Criminal justice professionals and mental health practitioners (for example police, court, prison and probation professionals and mental health practitioners) check whether the adults they come into contact with have a mental health care plan and request a copy of this if necessary. They share the plan with the next service(s) the person is in contact with when they leave the service. Mental health practitioners writing a care plan ensure that it includes a process, agreed with the person, for sharing the plan to relevant services and agencies.

Commissioners (police and crime commissioners, local authorities, NHS England and clinical commissioning groups) ensure that commissioned services have processes in place to ensure that mental health care plans developed for people in contact with the criminal justice system can be shared across services to ensure partnership working and continuity of care.

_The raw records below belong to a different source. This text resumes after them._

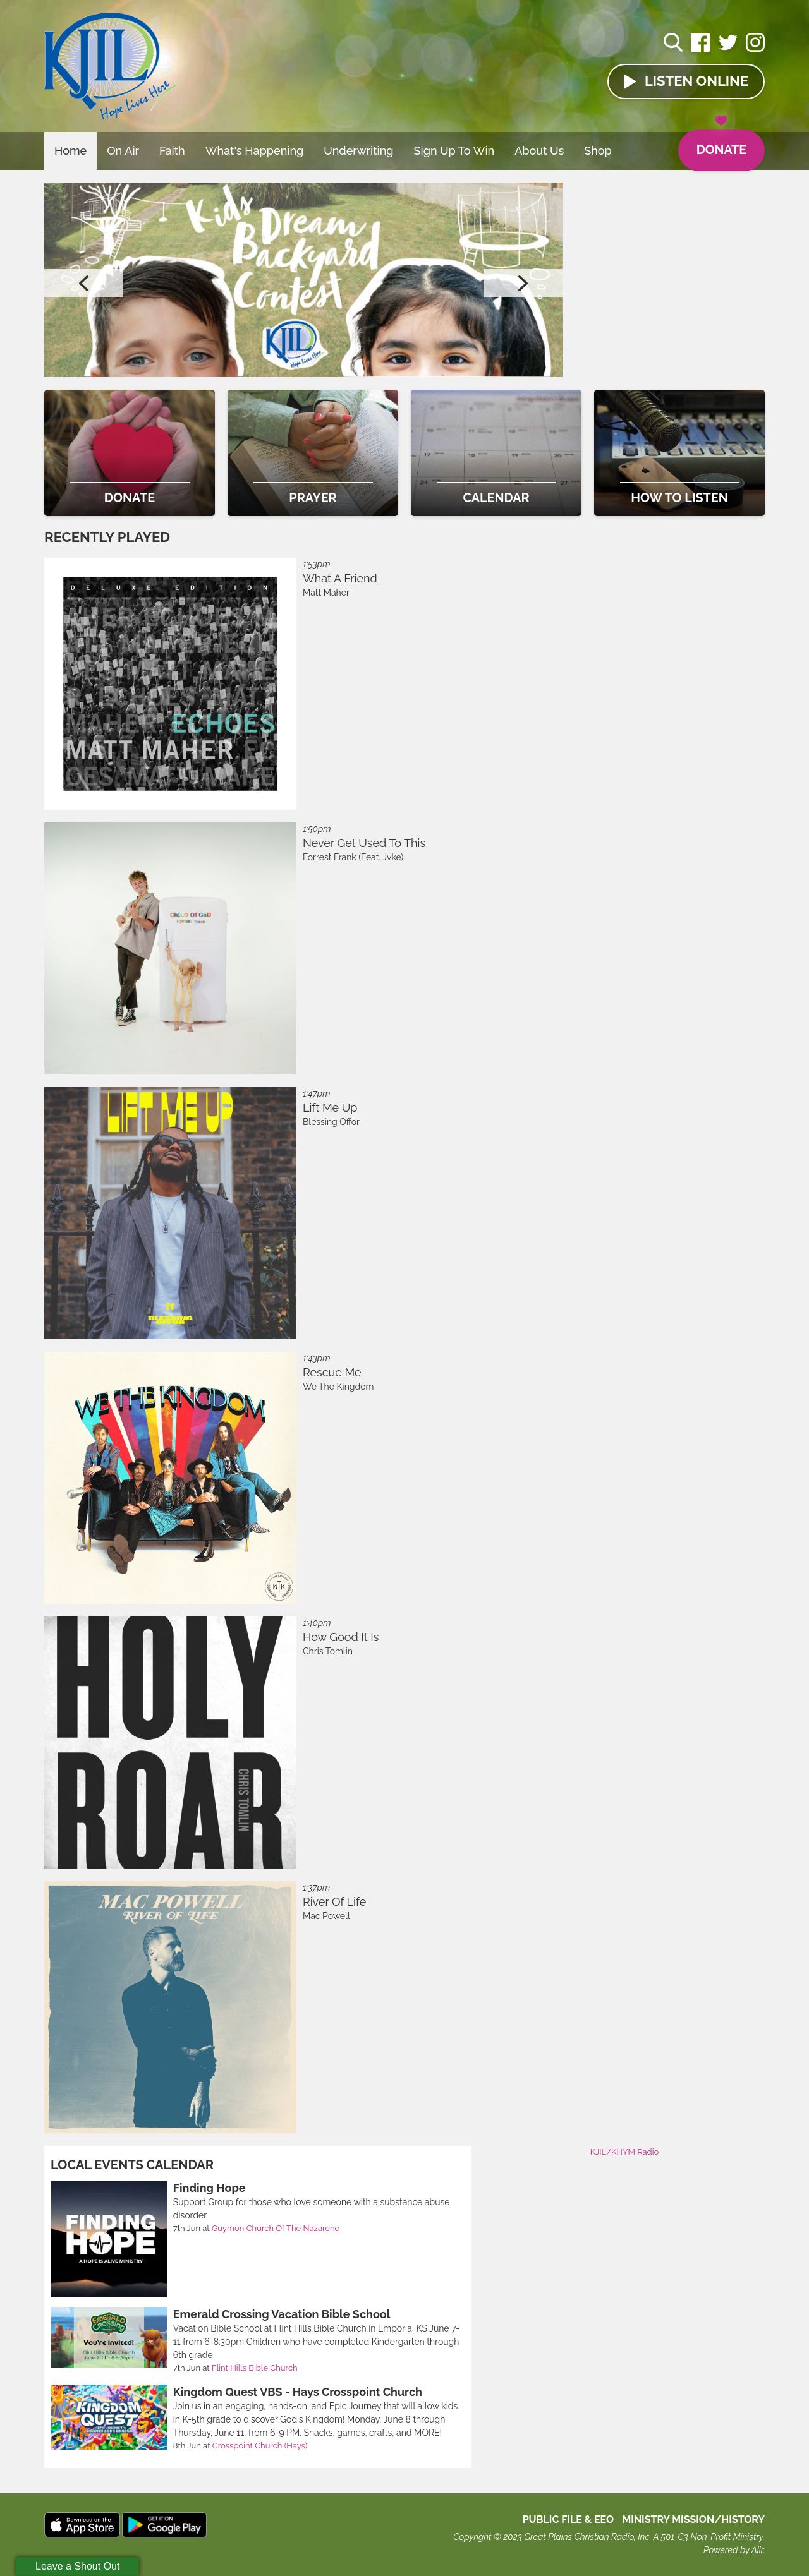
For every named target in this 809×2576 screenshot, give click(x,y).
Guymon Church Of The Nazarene (275, 2228)
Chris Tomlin (328, 1651)
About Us (539, 150)
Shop (598, 150)
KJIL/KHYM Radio (624, 2152)
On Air (123, 150)
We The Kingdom (338, 1386)
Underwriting (358, 150)
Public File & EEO (568, 2519)
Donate (720, 144)
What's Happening (254, 150)
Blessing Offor (331, 1122)
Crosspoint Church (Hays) (259, 2445)
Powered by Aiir (733, 2550)
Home (70, 150)
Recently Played (107, 537)
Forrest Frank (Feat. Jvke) (353, 857)
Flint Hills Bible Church (255, 2368)
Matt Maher (326, 592)
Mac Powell (326, 1916)
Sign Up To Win (454, 150)
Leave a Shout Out (77, 2566)
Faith (172, 150)
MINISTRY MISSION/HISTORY (693, 2519)
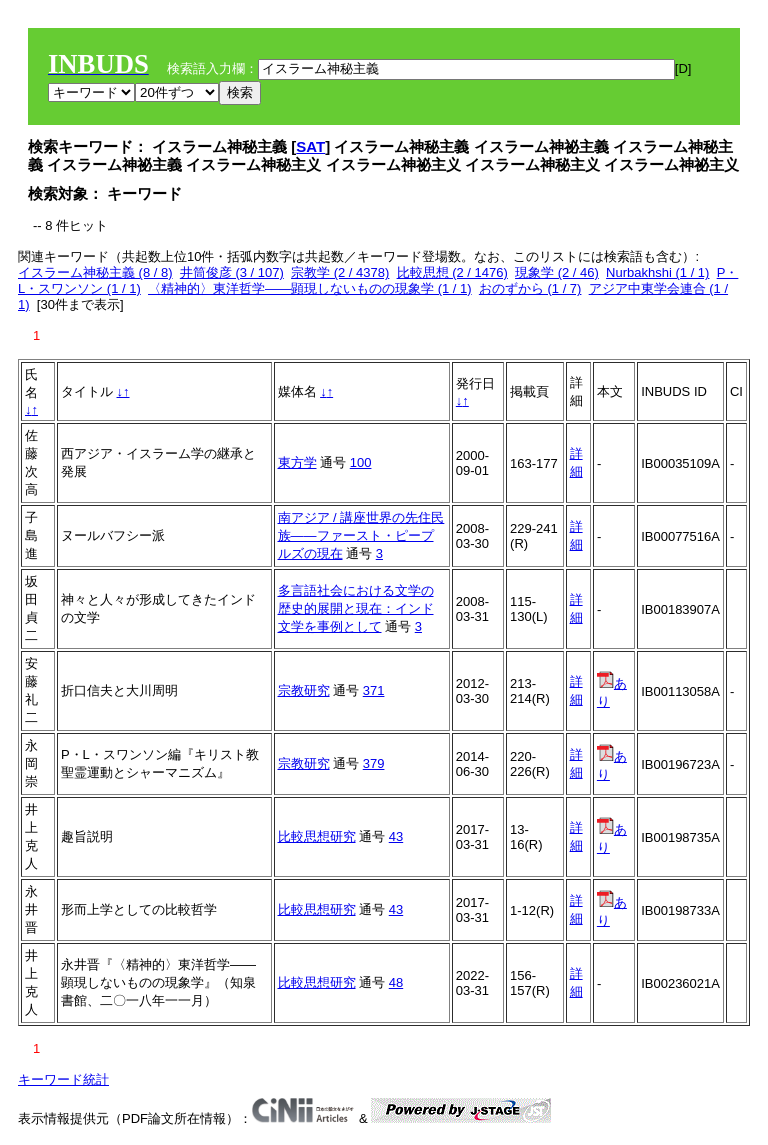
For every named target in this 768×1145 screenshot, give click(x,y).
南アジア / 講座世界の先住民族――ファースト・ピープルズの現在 (361, 535)
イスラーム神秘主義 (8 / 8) (95, 272)
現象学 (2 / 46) (557, 272)
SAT (310, 146)
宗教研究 (304, 690)
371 (374, 690)
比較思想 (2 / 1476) (452, 272)
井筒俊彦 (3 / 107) (232, 272)
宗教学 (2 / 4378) (340, 272)
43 (396, 836)
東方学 (297, 462)
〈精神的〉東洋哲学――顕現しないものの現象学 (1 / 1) (310, 288)
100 (361, 462)
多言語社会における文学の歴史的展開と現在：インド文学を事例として (356, 608)
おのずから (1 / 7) (530, 288)
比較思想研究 (317, 836)
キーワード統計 (63, 1079)
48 (396, 982)
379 (374, 763)
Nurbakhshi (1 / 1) (657, 272)
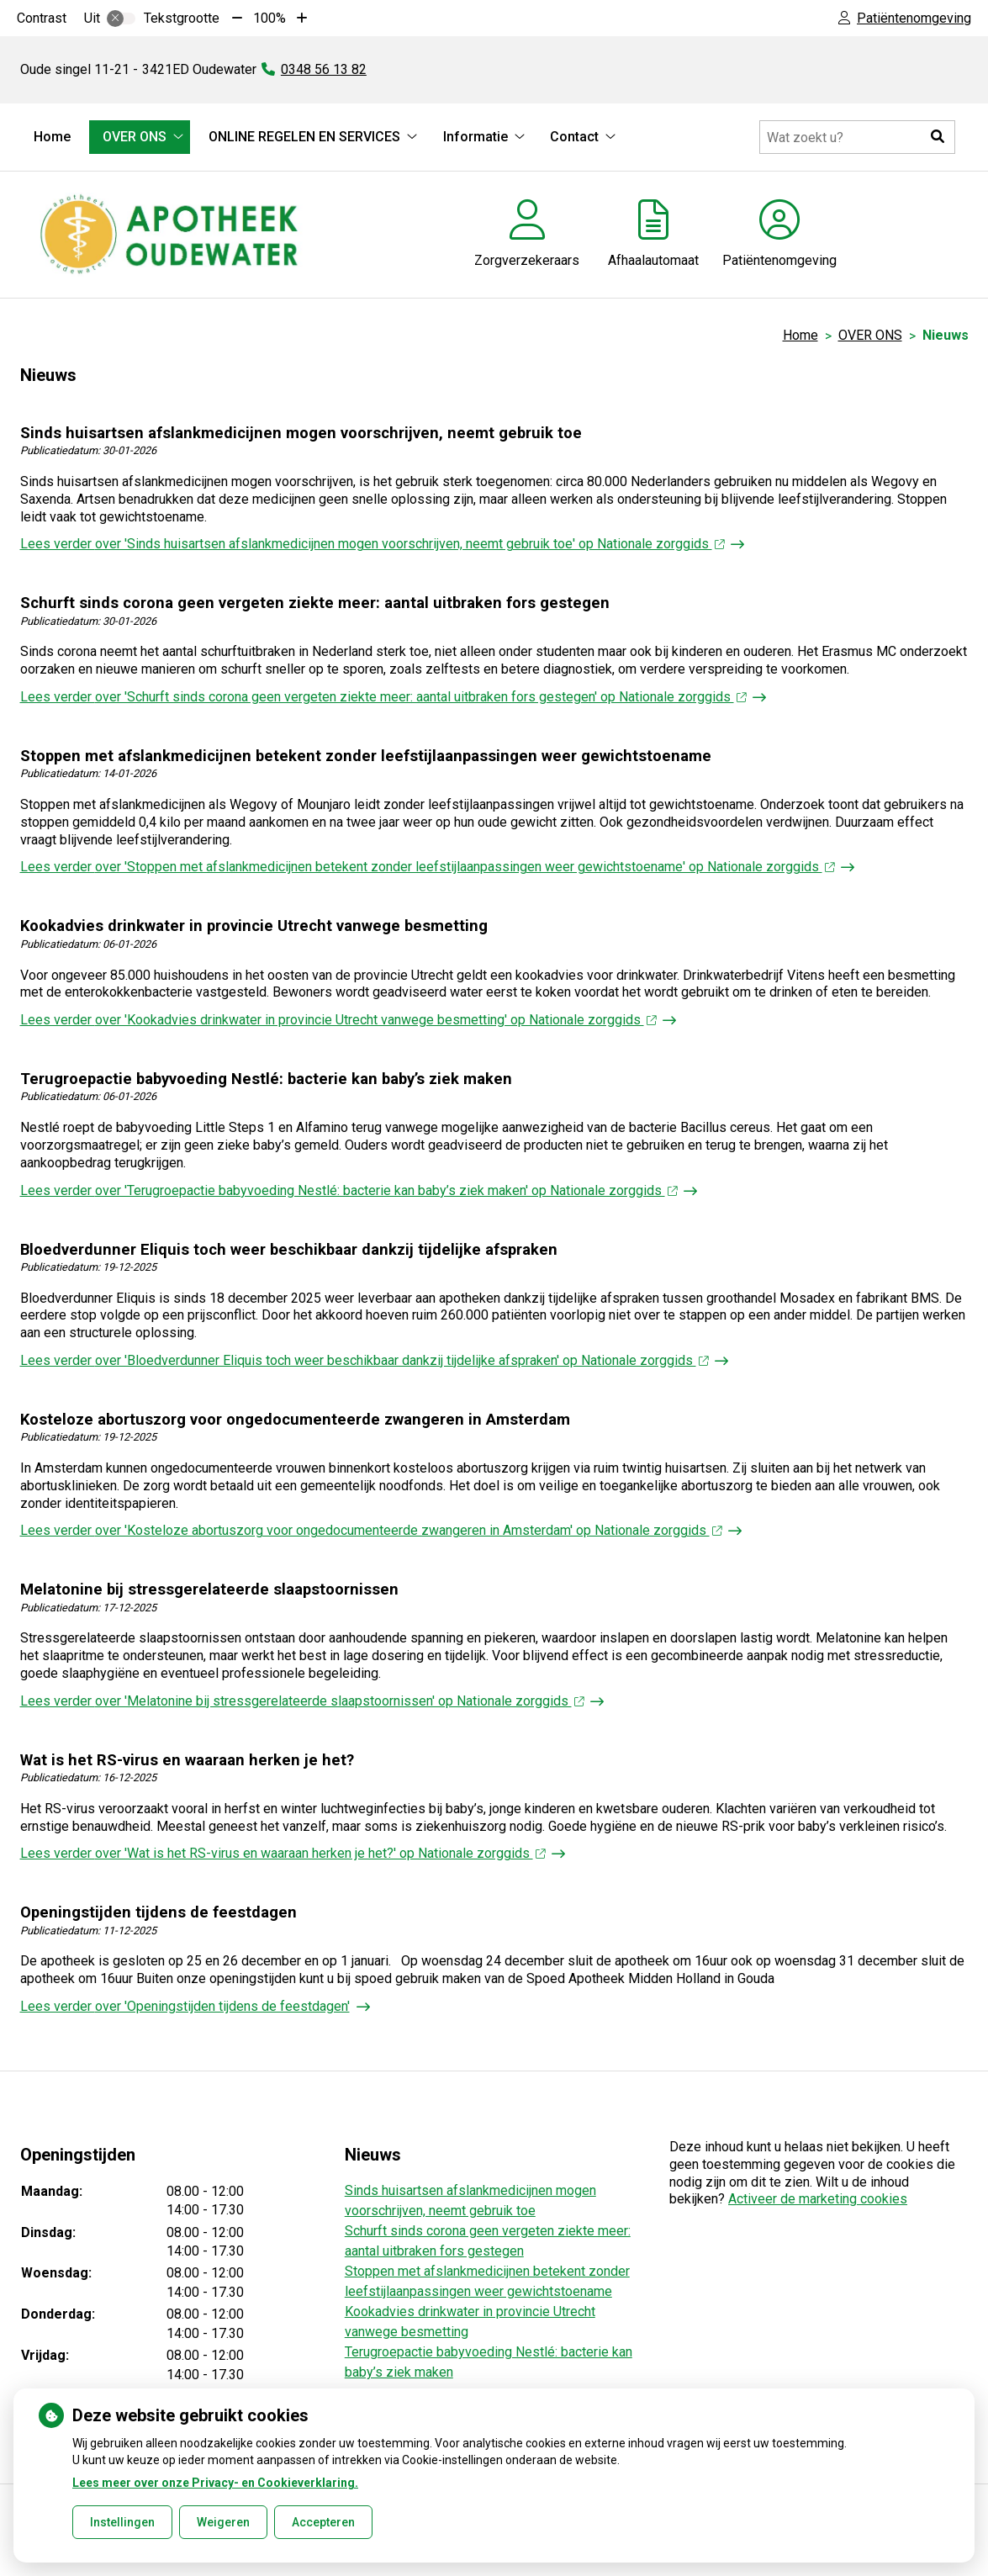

Adults with mental health problems who are in contact with the criminal justice system have a mental health care plan, which includes an agreed plan for sharing it with other services. This will help to make sure all services they have contact with, for example courts, prisons, probation, housing and healthcare, can follow the plan to ensure they receive the right care.

Source guidance

Mental health of adults in contact with the criminal justice system (2017) NICE guideline NG66, recommendation 1.5.1

Definitions of terms used in this quality statement

Mental health care plan

A mental health plan, developed in collaboration with the person and, if possible, their family, carers and advocates. It should be sharable, integrated with other care plans and include:

  • a profile of the person's needs (including physical health needs), identifying agreed goals and the means to progress towards them

  • identification of the roles and responsibilities of those practitioners involved in delivering the care plan

  • the implications of any mandated treatment programmes, post-release licences and transfer between institutions or agencies, in particular release from prison

  • a clear strategy to access all identified interventions and services

  • agreed outcome measures and timescale to evaluate and review the plan

  • a risk management plan and a crisis plan if developed

  • an agreed process for sharing the care plan (such as the Care Programme Approach or Care Treatment Plan) to all relevant agencies, the person, and their families and carers, subject to permission from the person if necessary.

[Adapted from NICE's guideline on mental health of adults in contact with the criminal justice system, recommendation 1.5.1]

Equality and diversity considerations

Adults in contact with the criminal justice system who have a mental health problem should be involved in the development of their own care plan, including how it will be shared with relevant services to ensure they receive ongoing support and care. Their family or carers should also be included, as appropriate.

Adults with a learning disability, cognitive impairment (for example, brain injury, dementia or autism) or a communication difficulty (for example, language, literacy, information processing or sensory deficit) may need additional support when the care plan is being developed.

Information about their care plan should be in a format that suits their needs and preferences. It should accessible to people who do not speak or read English, and it should be culturally appropriate and age appropriate. People should have access to an interpreter or advocate if needed.

For people with additional needs related to a disability, impairment or sensory loss, information should be provided as set out in NHS England's Accessible Information Standard.